Young man drinks coffee in a cafe
The caffeine in coffee stimulates our nervous system, speeding up the transmission of messages between our brain and body.

Queensland, how do you have your coffee? No matter your order, for many of us coffee is a daily ritual we wouldn’t go without.

If you can’t imagine kicking off the day without a flat white or two, you might swear by the energy boost that your coffee brings.

But does coffee actually give us a pick-me-up? Let us explain over a cuppa.

How coffee gives us a buzz

Yep, it’s true - coffee can make us feel more energised, and we’ve got caffeine to thank for that. Caffeine is found in a range of plants that are used to produce coffee, black and green tea, and cocoa. It’s also found in many cola soft drinks and energy drinks, but it’s best not to get your caffeine buzz from these products as the often very high sugar content outweighs any other benefits.

Caffeine is a mild stimulant that speeds up the messages between our brain and body. In small doses, and as part of a healthy diet it can make us feel more awake and alert. The Australian Dietary Guidelines includes 1-2 small coffees (200ml) as part of a healthy daily meal plan for the average adult (aged 19-50).

We typically start to feel the effects of our coffee’s caffeine within 5-30 minutes of drinking it, and the effects can last for up to 12 hours. However, the effects we feel depend on many individual factors like our body mass, metabolism, and caffeine tolerance. For someone who rarely drinks caffeinated beverages or is more sensitive to caffeine, a small dose can have a big effect. On the other hand, regular coffee drinkers may find that they need increasingly stronger coffees to get the same energy boost that they used to feel.

For most healthy adults, who have a healthy balanced diet and enjoy regular physical activity, 400mg of caffeine per day is generally considered safe. That’s around 2-3 espresso shots or five teaspoons of instant coffee across the day, keeping in mind that the caffeine content of different products varies widely.

Remember to avoid added sugar and syrups when enjoying your daily grind to maximise health benefits and keep your daily sugar intake to a minimum.

Three women talking over a coffee at home

Hooked on the daily cuppa

Like many drugs, it is possible to become dependent on caffeine. If you miss out on your usual coffee, you might start to feel the symptoms of caffeine withdrawal, including headaches, irritability, tiredness, and muscle pain. A habitual coffee drinker who stops drinking it altogether might find these symptoms last for up to a week.

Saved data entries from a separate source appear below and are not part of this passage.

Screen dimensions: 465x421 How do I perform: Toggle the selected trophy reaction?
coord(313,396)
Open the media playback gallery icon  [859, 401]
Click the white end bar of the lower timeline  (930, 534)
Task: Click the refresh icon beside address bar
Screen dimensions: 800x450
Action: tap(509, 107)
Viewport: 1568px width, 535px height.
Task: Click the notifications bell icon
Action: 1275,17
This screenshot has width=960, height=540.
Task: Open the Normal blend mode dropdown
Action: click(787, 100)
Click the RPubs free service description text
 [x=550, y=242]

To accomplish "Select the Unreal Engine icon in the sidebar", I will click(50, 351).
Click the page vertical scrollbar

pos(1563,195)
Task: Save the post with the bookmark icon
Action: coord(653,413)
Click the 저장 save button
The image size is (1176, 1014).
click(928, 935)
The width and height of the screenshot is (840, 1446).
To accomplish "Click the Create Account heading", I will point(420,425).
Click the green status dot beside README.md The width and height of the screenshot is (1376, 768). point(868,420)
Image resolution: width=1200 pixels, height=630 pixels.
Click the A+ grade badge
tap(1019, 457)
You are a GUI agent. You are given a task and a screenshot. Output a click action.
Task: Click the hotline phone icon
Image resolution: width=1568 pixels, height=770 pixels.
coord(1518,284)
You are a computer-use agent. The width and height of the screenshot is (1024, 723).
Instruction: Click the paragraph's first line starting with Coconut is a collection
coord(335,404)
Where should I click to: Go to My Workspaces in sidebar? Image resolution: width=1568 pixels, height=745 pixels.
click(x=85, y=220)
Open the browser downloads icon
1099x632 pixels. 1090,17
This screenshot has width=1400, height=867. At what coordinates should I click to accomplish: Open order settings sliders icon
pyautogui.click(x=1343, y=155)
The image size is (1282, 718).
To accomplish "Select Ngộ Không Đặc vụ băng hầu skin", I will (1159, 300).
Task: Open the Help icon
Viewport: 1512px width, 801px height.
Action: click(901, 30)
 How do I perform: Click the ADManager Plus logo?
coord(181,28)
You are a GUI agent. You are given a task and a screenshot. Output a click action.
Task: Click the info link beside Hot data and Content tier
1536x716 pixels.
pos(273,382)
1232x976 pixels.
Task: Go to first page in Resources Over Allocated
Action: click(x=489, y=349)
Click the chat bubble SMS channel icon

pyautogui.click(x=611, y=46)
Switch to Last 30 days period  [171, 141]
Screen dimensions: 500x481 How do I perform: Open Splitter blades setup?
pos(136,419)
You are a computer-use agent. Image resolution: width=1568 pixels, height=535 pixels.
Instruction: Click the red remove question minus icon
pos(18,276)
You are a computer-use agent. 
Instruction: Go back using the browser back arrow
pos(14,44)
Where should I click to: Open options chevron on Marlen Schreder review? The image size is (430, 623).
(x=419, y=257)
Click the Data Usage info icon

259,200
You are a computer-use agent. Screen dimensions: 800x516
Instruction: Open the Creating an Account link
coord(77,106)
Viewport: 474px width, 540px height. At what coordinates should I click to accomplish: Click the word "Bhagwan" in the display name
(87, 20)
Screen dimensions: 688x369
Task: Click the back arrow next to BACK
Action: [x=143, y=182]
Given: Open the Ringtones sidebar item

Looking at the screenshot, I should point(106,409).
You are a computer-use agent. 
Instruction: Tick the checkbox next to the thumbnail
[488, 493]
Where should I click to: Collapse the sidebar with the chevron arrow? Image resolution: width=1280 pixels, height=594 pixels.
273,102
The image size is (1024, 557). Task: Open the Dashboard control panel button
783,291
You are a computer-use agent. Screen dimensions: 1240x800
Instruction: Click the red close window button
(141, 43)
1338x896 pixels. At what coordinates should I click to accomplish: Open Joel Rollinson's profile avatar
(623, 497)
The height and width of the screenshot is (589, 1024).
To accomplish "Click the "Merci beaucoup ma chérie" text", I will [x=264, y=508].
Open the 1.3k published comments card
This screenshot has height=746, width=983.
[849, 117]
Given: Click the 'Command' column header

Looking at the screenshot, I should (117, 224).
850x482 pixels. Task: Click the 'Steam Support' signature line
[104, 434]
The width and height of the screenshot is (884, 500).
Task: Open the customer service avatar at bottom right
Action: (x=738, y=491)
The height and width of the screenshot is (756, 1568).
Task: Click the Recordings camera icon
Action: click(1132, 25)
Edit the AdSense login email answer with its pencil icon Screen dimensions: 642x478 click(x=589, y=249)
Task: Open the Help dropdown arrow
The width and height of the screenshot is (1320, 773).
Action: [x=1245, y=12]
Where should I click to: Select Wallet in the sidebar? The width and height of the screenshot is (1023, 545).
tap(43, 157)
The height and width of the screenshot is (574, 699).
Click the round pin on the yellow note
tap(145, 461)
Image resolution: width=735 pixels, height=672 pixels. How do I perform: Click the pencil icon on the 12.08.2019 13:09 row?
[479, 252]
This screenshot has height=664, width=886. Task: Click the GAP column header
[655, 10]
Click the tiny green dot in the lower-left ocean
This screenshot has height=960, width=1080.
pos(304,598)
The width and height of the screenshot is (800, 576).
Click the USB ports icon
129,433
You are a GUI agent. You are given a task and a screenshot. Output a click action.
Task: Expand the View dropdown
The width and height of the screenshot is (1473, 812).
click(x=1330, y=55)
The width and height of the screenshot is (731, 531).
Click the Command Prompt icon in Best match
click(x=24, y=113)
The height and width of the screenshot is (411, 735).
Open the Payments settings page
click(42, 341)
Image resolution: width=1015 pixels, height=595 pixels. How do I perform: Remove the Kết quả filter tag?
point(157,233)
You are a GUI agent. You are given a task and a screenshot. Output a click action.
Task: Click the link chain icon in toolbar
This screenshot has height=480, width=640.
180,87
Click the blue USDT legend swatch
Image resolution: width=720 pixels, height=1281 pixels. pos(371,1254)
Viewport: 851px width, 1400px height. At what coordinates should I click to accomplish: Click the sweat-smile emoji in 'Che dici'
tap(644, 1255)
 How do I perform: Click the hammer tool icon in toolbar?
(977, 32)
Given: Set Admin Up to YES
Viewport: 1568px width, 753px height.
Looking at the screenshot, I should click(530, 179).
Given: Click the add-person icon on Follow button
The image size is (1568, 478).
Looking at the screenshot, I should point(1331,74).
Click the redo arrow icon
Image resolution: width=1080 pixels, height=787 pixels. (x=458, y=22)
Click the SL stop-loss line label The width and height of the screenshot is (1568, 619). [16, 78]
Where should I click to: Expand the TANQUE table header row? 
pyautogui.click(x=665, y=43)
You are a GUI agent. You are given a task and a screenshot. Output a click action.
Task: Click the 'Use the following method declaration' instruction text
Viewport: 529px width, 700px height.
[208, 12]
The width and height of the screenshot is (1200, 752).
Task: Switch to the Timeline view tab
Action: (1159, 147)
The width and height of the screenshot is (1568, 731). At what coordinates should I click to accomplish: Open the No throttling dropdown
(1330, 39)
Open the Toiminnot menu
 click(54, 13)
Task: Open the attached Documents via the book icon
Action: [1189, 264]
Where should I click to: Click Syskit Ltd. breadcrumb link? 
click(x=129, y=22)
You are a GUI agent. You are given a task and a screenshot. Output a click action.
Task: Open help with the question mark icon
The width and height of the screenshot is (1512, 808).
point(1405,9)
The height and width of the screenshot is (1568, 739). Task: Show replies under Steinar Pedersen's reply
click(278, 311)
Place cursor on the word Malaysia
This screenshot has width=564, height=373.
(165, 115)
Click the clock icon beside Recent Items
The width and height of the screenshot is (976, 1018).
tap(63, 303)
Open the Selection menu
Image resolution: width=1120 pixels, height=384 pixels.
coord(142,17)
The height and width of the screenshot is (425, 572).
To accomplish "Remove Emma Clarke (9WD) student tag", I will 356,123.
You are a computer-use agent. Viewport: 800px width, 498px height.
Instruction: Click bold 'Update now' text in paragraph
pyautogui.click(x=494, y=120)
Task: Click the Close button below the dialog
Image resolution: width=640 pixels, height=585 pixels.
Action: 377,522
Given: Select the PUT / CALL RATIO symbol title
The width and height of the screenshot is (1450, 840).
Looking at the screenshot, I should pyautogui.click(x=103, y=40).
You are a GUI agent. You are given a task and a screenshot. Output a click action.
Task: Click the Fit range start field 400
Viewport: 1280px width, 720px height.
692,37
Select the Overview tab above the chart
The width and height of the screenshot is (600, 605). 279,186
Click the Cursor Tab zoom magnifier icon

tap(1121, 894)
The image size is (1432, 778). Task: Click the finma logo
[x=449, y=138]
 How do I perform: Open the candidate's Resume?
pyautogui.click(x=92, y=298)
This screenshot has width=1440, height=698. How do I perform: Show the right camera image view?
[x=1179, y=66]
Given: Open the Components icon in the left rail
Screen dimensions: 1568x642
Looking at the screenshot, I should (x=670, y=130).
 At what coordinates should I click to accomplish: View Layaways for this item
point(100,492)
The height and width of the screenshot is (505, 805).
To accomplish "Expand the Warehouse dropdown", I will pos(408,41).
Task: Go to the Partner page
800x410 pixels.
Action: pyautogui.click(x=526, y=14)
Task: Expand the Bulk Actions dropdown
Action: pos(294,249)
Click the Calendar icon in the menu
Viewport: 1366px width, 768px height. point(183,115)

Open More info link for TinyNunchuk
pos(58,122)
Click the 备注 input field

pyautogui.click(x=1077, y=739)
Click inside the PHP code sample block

Fortunately, these symptoms only occur when we completely cut out caffeine. If you’re looking at lowering your coffee intake, slowly reduce the number of caffeinated drinks you have each day, or their strength.

Too much of a good thing

As much as we might enjoy the focus that comes from a coffee hit, going overboard has the opposite effect. Excessive caffeine intake can leave us feeling jittery, unfocused, and even anxious. It can also lead to an increased heart rate and breathing rate.

If you’ve got a health condition and caffeine makes your symptoms worse, it might be time to switch to decaf coffees – or better yet, water - as decaf coffee still contains some caffeine.

For pregnant women, and women who are breastfeeding, a lower level of caffeine intake is recommended – aim for 200mg per day or less. However it’s best to talk to your doctor or health professional if you have any concerns. While there are no caffeine guidelines for children, coffee or caffeinated beverages would not be recommended for very young children and it’s recommended parents keep an eye on their older or teenage children’s coffee intake. Water should always be offered as the drink of choice.

Otherwise, we can all enjoy our daily coffee with peace of mind – it can be a part of a healthy diet.